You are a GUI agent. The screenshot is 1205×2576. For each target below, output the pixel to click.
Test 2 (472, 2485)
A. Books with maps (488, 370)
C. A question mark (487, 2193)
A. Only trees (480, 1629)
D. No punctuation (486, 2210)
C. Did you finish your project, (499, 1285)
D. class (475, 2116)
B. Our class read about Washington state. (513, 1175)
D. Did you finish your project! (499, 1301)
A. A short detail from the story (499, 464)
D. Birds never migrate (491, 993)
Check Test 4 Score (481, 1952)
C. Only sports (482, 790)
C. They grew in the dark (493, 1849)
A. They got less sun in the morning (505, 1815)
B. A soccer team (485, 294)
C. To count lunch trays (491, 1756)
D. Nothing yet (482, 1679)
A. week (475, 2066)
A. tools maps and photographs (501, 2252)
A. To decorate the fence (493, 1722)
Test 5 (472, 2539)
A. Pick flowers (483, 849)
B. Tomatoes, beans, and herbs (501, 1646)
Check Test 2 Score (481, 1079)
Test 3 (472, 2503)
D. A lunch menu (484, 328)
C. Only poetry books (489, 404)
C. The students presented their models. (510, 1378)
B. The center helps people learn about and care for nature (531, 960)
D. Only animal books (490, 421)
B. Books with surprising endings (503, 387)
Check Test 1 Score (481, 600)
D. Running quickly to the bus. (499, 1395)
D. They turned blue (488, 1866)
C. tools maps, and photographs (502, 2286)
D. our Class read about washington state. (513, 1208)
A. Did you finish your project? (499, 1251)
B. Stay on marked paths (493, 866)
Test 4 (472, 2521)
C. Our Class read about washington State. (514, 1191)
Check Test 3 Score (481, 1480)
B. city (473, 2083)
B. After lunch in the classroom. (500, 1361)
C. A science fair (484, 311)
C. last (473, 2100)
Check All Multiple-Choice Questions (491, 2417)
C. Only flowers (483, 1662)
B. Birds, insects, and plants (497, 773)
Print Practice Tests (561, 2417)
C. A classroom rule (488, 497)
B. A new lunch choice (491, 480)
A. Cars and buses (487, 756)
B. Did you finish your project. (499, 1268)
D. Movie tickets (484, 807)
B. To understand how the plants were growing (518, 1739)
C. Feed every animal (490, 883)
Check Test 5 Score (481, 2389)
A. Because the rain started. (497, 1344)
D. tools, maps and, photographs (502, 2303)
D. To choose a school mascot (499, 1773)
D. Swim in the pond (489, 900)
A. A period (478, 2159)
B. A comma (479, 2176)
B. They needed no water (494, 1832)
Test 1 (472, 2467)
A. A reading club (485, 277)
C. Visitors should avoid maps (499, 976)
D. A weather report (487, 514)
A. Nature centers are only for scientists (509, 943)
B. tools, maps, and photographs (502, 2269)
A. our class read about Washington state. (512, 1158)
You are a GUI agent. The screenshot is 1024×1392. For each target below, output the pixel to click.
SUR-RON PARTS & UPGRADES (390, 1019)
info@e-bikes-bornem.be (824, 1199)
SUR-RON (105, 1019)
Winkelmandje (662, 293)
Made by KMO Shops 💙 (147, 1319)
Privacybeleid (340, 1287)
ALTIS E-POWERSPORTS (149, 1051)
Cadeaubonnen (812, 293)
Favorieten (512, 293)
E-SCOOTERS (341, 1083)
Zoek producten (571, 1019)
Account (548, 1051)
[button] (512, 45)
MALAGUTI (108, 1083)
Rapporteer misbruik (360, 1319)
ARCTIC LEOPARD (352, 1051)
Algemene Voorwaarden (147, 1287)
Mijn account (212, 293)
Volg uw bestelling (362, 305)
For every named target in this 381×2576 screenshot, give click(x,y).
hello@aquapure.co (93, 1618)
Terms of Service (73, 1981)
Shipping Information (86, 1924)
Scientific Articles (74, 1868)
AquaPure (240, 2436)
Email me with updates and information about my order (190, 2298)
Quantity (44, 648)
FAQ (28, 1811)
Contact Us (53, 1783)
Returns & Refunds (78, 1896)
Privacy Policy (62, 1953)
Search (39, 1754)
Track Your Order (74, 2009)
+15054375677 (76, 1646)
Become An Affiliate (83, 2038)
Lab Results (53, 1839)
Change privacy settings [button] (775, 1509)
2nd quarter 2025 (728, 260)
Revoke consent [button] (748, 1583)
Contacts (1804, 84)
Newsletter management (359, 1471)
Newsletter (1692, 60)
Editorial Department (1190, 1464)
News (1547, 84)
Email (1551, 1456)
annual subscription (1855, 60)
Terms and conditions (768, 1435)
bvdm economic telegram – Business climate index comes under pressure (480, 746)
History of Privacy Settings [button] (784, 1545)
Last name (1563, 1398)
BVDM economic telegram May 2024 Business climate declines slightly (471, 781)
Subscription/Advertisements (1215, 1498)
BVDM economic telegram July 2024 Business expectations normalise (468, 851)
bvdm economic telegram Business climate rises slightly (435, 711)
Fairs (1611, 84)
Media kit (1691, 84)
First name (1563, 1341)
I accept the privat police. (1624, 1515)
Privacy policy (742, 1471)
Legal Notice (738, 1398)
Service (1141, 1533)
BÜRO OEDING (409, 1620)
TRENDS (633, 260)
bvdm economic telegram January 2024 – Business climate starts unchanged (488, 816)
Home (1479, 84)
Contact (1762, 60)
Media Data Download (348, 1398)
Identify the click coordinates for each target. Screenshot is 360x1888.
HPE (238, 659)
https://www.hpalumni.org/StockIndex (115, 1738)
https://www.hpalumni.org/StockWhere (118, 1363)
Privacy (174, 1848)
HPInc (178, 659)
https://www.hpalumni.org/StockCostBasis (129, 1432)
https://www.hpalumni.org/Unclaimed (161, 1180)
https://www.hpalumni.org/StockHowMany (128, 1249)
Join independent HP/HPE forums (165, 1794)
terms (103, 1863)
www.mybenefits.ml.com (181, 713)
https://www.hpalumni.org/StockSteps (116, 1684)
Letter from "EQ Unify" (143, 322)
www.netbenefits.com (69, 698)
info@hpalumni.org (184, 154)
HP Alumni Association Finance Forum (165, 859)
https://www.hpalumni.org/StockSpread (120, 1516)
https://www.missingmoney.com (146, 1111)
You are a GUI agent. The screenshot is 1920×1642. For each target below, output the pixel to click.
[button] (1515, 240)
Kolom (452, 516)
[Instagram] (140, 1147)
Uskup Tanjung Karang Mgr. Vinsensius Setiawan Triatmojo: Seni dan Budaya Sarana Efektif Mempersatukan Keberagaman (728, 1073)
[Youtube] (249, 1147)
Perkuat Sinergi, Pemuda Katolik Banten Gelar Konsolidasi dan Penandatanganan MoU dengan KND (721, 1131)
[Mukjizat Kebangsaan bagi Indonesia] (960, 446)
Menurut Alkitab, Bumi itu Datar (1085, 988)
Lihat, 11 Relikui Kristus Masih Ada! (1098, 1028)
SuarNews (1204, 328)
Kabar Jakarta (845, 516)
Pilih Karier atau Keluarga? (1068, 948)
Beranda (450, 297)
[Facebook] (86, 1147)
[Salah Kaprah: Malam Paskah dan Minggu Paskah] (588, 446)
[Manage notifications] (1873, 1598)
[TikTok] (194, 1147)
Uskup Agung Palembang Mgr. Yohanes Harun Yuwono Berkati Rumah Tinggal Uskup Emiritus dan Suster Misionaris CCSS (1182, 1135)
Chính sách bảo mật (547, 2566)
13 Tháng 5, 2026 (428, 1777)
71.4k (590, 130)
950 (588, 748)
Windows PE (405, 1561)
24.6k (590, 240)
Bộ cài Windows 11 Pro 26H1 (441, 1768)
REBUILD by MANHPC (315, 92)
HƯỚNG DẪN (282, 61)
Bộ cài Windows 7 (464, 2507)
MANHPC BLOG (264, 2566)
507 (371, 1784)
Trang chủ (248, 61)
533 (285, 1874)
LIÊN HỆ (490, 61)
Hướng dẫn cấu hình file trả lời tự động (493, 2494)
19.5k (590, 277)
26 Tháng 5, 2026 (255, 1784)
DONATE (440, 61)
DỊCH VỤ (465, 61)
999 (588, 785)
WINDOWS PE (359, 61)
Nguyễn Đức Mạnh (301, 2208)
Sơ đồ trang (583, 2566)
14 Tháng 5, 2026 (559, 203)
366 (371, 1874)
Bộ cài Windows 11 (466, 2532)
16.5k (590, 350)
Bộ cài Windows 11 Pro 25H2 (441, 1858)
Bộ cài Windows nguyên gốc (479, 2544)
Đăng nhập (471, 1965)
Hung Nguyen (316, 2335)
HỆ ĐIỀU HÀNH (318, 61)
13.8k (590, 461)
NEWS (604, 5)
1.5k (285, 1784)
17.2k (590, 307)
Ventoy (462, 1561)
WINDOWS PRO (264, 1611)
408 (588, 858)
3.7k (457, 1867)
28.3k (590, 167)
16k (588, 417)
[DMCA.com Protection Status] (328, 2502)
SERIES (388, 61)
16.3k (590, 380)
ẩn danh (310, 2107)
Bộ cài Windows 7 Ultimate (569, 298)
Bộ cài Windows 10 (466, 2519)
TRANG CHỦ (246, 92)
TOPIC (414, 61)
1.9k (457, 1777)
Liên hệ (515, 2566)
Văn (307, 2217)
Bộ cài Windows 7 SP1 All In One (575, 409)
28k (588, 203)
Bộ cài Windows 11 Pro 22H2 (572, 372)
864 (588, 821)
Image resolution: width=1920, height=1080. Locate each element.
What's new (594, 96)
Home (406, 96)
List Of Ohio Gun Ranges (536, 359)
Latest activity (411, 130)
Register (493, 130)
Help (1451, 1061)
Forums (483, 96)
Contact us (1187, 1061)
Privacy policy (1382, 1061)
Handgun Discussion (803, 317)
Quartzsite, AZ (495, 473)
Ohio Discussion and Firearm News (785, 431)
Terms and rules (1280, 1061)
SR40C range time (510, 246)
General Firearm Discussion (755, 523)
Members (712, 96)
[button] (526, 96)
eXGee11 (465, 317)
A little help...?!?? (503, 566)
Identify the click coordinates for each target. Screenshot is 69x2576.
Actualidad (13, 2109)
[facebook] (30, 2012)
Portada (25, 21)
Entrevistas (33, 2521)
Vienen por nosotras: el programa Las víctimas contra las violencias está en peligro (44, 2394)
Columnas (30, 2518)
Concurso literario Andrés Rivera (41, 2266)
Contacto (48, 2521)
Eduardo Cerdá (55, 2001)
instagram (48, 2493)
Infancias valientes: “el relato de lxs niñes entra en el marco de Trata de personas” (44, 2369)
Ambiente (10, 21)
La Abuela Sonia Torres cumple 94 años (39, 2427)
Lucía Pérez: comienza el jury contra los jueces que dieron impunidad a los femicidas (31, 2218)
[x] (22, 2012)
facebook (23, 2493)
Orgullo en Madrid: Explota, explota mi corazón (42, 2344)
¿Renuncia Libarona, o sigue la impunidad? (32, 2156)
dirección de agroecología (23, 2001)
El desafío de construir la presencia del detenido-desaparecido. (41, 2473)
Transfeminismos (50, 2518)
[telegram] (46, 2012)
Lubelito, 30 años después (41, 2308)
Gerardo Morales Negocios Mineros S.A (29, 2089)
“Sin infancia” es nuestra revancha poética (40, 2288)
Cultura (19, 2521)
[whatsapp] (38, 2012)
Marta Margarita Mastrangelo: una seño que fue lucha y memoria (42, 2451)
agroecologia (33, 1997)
######
_PROBLEM TO WORK ON_: Repeat, word for word, the lines above between the line holding "C. Our Class" and the line holding "info@e-bikes-bornem.be (824, 1199)", inclusive; omit everything else.

_ANSWER TO THIS EXERCISE_:
C. Our Class read about washington State. (514, 1191)
Check Test 3 Score (481, 1480)
B. city (473, 2083)
B. After lunch in the classroom. (500, 1361)
C. A science fair (484, 311)
C. last (473, 2100)
Check All Multiple-Choice Questions (491, 2417)
C. Only flowers (483, 1662)
B. Birds, insects, and plants (497, 773)
Print Practice Tests (561, 2417)
C. A classroom rule (488, 497)
B. A new lunch choice (491, 480)
A. Cars and buses (487, 756)
B. Did you finish your project. (499, 1268)
D. Movie tickets (484, 807)
B. To understand how the plants were growing (518, 1739)
C. Feed every animal (490, 883)
Check Test 5 Score (481, 2389)
A. Because the rain started. (497, 1344)
D. tools, maps and, photographs (502, 2303)
D. To choose a school mascot (499, 1773)
D. Swim in the pond (489, 900)
A. A period (478, 2159)
B. A comma (479, 2176)
B. They needed no water (494, 1832)
Test 1 (472, 2467)
A. A reading club (485, 277)
C. Visitors should avoid maps (499, 976)
D. A weather report (487, 514)
A. Nature centers are only for scientists (509, 943)
B. tools, maps, and photographs (502, 2269)
A. our class read about Washington state. (512, 1158)
You are a GUI agent. The screenshot is 1024×1392. For each target below, output the pixel to click.
SUR-RON PARTS & UPGRADES (390, 1019)
info@e-bikes-bornem.be (824, 1199)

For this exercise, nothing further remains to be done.